Would you reproduce every line of the material exactly?
++++ EXERCISE MATERIALS ++++
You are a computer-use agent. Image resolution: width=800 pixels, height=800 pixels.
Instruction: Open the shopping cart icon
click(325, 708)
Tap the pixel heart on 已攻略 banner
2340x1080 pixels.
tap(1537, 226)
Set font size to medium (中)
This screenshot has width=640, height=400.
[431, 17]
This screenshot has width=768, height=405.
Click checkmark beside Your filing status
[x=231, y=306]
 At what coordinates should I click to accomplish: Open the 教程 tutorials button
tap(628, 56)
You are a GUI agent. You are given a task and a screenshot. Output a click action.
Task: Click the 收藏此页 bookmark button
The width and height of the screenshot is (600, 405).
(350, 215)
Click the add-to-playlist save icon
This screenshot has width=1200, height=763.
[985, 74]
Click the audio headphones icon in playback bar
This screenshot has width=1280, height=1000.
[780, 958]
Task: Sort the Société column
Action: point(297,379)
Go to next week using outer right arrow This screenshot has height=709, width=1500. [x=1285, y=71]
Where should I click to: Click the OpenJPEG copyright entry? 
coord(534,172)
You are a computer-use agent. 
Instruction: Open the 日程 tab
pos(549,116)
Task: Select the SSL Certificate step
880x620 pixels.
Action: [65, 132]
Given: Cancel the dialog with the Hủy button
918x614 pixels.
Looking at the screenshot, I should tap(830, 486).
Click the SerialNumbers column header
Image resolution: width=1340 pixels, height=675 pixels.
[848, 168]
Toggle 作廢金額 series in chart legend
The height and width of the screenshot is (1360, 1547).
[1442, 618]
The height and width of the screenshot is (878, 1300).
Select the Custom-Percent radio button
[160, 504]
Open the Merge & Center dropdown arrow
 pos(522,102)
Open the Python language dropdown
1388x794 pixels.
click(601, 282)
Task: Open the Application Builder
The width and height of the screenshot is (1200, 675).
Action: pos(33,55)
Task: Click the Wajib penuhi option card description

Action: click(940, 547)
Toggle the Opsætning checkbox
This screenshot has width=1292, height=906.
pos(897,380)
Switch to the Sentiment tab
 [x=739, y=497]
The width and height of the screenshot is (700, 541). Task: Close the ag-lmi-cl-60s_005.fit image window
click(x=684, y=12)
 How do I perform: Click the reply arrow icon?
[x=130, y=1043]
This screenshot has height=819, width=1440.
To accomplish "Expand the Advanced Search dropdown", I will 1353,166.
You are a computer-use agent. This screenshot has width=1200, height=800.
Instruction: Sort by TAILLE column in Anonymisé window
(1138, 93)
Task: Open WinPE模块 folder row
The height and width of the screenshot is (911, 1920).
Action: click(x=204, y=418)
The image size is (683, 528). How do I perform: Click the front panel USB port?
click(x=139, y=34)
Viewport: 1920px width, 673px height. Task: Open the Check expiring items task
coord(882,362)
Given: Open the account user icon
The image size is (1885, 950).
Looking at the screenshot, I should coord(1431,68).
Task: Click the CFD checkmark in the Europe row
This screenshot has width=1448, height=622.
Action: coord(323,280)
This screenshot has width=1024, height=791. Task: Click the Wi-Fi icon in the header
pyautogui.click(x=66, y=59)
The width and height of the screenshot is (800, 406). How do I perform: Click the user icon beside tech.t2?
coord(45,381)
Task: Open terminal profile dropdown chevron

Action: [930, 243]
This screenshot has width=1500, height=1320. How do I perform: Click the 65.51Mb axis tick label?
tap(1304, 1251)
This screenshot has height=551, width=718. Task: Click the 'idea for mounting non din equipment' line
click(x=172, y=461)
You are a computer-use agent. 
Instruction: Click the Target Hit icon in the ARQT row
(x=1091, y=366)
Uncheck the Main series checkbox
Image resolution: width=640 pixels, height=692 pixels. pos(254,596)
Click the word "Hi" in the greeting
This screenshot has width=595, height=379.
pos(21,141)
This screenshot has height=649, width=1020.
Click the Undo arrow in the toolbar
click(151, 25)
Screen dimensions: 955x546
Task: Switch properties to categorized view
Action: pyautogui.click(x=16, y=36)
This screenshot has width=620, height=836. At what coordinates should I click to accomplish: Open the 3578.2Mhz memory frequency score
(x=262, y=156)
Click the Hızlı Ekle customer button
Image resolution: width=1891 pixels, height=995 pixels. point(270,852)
++++
▶ **YOUR SOLUTION**
You are a computer-use agent. Image resolution: width=800 pixels, height=800 pixels.
Instruction: Open the shopping cart icon
click(325, 708)
Tap the pixel heart on 已攻略 banner
2340x1080 pixels.
tap(1537, 226)
Set font size to medium (中)
This screenshot has width=640, height=400.
[431, 17]
This screenshot has width=768, height=405.
Click checkmark beside Your filing status
[x=231, y=306]
 At what coordinates should I click to accomplish: Open the 教程 tutorials button
tap(628, 56)
You are a GUI agent. You are given a task and a screenshot. Output a click action.
Task: Click the 收藏此页 bookmark button
The width and height of the screenshot is (600, 405).
(350, 215)
Click the add-to-playlist save icon
This screenshot has width=1200, height=763.
[985, 74]
Click the audio headphones icon in playback bar
This screenshot has width=1280, height=1000.
[780, 958]
Task: Sort the Société column
Action: point(297,379)
Go to next week using outer right arrow This screenshot has height=709, width=1500. [x=1285, y=71]
Where should I click to: Click the OpenJPEG copyright entry? 
coord(534,172)
You are a computer-use agent. 
Instruction: Open the 日程 tab
pos(549,116)
Task: Select the SSL Certificate step
880x620 pixels.
Action: [65, 132]
Given: Cancel the dialog with the Hủy button
918x614 pixels.
Looking at the screenshot, I should tap(830, 486).
Click the SerialNumbers column header
Image resolution: width=1340 pixels, height=675 pixels.
[848, 168]
Toggle 作廢金額 series in chart legend
The height and width of the screenshot is (1360, 1547).
[1442, 618]
The height and width of the screenshot is (878, 1300).
Select the Custom-Percent radio button
[160, 504]
Open the Merge & Center dropdown arrow
 pos(522,102)
Open the Python language dropdown
1388x794 pixels.
click(601, 282)
Task: Open the Application Builder
The width and height of the screenshot is (1200, 675).
Action: pos(33,55)
Task: Click the Wajib penuhi option card description

Action: click(940, 547)
Toggle the Opsætning checkbox
This screenshot has width=1292, height=906.
pos(897,380)
Switch to the Sentiment tab
 [x=739, y=497]
The width and height of the screenshot is (700, 541). Task: Close the ag-lmi-cl-60s_005.fit image window
click(x=684, y=12)
 How do I perform: Click the reply arrow icon?
[x=130, y=1043]
This screenshot has height=819, width=1440.
To accomplish "Expand the Advanced Search dropdown", I will 1353,166.
You are a computer-use agent. This screenshot has width=1200, height=800.
Instruction: Sort by TAILLE column in Anonymisé window
(1138, 93)
Task: Open WinPE模块 folder row
The height and width of the screenshot is (911, 1920).
Action: click(x=204, y=418)
The image size is (683, 528). How do I perform: Click the front panel USB port?
click(x=139, y=34)
Viewport: 1920px width, 673px height. Task: Open the Check expiring items task
coord(882,362)
Given: Open the account user icon
The image size is (1885, 950).
Looking at the screenshot, I should coord(1431,68).
Task: Click the CFD checkmark in the Europe row
This screenshot has width=1448, height=622.
Action: coord(323,280)
This screenshot has width=1024, height=791. Task: Click the Wi-Fi icon in the header
pyautogui.click(x=66, y=59)
The width and height of the screenshot is (800, 406). How do I perform: Click the user icon beside tech.t2?
coord(45,381)
Task: Open terminal profile dropdown chevron

Action: [930, 243]
This screenshot has width=1500, height=1320. How do I perform: Click the 65.51Mb axis tick label?
tap(1304, 1251)
This screenshot has height=551, width=718. Task: Click the 'idea for mounting non din equipment' line
click(x=172, y=461)
You are a computer-use agent. 
Instruction: Click the Target Hit icon in the ARQT row
(x=1091, y=366)
Uncheck the Main series checkbox
Image resolution: width=640 pixels, height=692 pixels. pos(254,596)
Click the word "Hi" in the greeting
This screenshot has width=595, height=379.
pos(21,141)
This screenshot has height=649, width=1020.
Click the Undo arrow in the toolbar
click(151, 25)
Screen dimensions: 955x546
Task: Switch properties to categorized view
Action: pyautogui.click(x=16, y=36)
This screenshot has width=620, height=836. At what coordinates should I click to accomplish: Open the 3578.2Mhz memory frequency score
(x=262, y=156)
Click the Hızlı Ekle customer button
Image resolution: width=1891 pixels, height=995 pixels. point(270,852)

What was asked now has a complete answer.